*Collected data*:

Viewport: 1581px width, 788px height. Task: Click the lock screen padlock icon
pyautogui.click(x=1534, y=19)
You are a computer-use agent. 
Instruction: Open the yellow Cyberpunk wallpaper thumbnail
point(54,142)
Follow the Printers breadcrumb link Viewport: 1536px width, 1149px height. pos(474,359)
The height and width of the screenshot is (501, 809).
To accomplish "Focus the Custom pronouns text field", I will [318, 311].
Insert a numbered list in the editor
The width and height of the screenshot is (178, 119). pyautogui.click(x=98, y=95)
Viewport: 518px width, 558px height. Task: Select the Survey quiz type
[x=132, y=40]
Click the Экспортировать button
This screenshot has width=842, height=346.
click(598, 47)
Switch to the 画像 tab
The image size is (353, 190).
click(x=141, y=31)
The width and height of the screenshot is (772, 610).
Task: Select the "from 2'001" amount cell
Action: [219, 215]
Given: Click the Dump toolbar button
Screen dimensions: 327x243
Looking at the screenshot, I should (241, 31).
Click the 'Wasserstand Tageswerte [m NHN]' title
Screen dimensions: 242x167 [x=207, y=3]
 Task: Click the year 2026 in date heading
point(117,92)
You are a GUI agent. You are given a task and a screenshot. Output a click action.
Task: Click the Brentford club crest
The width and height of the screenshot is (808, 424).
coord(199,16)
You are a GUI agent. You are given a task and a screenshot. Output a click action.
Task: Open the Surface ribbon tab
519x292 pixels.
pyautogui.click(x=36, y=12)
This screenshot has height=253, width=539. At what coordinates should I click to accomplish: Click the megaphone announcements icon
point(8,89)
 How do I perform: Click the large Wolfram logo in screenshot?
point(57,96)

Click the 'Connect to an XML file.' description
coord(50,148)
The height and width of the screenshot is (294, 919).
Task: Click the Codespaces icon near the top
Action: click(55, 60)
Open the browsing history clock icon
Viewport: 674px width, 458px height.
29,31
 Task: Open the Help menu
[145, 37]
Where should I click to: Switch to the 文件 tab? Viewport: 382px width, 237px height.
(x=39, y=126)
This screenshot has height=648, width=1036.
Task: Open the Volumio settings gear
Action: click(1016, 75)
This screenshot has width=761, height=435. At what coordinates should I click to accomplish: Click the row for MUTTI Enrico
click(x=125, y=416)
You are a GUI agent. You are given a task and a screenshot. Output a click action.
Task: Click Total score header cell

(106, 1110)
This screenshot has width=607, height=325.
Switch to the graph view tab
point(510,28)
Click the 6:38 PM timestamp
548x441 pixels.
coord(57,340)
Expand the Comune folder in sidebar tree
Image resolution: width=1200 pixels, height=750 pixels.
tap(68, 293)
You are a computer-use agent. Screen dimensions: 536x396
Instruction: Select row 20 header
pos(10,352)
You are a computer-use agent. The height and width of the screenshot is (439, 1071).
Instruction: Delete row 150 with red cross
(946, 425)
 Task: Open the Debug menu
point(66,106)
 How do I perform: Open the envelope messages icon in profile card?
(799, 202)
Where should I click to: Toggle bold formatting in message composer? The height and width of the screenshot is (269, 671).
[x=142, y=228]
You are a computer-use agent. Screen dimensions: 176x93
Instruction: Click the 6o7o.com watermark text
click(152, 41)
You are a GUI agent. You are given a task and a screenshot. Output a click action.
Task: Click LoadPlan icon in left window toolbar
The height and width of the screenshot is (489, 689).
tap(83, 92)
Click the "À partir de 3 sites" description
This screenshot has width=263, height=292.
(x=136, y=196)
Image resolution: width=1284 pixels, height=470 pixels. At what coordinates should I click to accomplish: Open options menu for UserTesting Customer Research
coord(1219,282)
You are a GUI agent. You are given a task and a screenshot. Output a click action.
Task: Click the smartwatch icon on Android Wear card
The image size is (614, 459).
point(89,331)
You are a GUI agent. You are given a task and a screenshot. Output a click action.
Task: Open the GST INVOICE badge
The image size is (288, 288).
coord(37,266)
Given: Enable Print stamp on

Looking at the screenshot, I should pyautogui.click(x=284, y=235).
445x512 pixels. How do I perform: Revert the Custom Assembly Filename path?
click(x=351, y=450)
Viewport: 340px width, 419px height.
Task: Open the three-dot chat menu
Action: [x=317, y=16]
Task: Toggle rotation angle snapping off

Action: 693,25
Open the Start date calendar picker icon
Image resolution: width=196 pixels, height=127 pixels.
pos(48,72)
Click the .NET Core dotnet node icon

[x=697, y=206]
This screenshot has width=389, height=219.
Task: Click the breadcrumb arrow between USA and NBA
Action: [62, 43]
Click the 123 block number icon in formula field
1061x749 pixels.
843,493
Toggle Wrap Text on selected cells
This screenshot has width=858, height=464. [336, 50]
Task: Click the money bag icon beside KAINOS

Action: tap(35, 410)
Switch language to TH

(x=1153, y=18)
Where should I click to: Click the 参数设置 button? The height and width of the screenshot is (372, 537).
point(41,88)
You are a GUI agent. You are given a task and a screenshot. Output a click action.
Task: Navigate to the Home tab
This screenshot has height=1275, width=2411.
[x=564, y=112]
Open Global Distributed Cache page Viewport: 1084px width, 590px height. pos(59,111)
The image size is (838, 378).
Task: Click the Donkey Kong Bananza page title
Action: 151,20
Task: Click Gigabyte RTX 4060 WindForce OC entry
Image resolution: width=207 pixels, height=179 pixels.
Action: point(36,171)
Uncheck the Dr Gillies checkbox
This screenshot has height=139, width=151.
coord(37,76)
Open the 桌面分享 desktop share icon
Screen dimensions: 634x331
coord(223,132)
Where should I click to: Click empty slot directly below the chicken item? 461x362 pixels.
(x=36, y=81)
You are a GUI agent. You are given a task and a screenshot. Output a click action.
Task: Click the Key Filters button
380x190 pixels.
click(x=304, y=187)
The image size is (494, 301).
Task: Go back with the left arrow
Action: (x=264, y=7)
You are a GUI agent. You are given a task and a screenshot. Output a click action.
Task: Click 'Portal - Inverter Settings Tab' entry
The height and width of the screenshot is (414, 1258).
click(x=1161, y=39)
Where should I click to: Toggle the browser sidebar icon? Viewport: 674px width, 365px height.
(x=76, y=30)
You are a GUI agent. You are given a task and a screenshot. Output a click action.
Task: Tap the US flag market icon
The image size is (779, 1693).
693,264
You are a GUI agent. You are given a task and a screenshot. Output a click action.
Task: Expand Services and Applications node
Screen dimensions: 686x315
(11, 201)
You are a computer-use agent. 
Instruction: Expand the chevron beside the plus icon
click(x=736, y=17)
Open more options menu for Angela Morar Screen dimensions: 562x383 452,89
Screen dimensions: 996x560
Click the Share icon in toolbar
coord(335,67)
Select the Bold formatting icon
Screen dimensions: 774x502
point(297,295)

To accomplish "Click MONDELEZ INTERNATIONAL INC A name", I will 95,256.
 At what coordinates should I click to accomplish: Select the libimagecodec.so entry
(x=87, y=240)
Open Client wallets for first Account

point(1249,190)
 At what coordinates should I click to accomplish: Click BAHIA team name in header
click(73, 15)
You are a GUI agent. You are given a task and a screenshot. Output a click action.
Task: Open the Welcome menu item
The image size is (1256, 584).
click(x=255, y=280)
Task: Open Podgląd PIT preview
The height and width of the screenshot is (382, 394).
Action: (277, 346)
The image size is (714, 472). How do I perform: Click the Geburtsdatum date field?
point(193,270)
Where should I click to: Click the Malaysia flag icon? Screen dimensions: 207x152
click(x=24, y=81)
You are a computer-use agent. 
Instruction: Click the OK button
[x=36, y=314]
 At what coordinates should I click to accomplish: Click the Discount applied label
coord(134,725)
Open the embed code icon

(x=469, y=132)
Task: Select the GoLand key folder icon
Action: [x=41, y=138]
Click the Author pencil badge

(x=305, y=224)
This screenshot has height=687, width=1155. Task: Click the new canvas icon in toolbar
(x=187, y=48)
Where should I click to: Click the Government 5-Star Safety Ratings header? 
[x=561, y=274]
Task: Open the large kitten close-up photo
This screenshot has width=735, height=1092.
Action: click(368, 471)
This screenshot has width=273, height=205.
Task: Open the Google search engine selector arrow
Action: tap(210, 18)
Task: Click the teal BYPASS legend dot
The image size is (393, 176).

*What needs to be done*: Reproduce the lines of the entries above from the one with "This screenshot has height=253, width=539." to the one with "Task: Click LoadPlan", both included, exactly and without any other line.

*Written solution*:
This screenshot has height=253, width=539. At what coordinates should I click to accomplish: Click the megaphone announcements icon
point(8,89)
 How do I perform: Click the large Wolfram logo in screenshot?
point(57,96)

Click the 'Connect to an XML file.' description
coord(50,148)
The height and width of the screenshot is (294, 919).
Task: Click the Codespaces icon near the top
Action: click(55, 60)
Open the browsing history clock icon
Viewport: 674px width, 458px height.
29,31
 Task: Open the Help menu
[145, 37]
Where should I click to: Switch to the 文件 tab? Viewport: 382px width, 237px height.
(x=39, y=126)
This screenshot has height=648, width=1036.
Task: Open the Volumio settings gear
Action: click(1016, 75)
This screenshot has width=761, height=435. At what coordinates should I click to accomplish: Click the row for MUTTI Enrico
click(x=125, y=416)
You are a GUI agent. You are given a task and a screenshot. Output a click action.
Task: Click Total score header cell

(106, 1110)
This screenshot has width=607, height=325.
Switch to the graph view tab
point(510,28)
Click the 6:38 PM timestamp
548x441 pixels.
coord(57,340)
Expand the Comune folder in sidebar tree
Image resolution: width=1200 pixels, height=750 pixels.
tap(68, 293)
You are a computer-use agent. Screen dimensions: 536x396
Instruction: Select row 20 header
pos(10,352)
You are a computer-use agent. The height and width of the screenshot is (439, 1071).
Instruction: Delete row 150 with red cross
(946, 425)
 Task: Open the Debug menu
point(66,106)
 How do I perform: Open the envelope messages icon in profile card?
(799, 202)
Where should I click to: Toggle bold formatting in message composer? The height and width of the screenshot is (269, 671).
[x=142, y=228]
You are a computer-use agent. Screen dimensions: 176x93
Instruction: Click the 6o7o.com watermark text
click(152, 41)
You are a GUI agent. You are given a task and a screenshot. Output a click action.
Task: Click LoadPlan icon in left window toolbar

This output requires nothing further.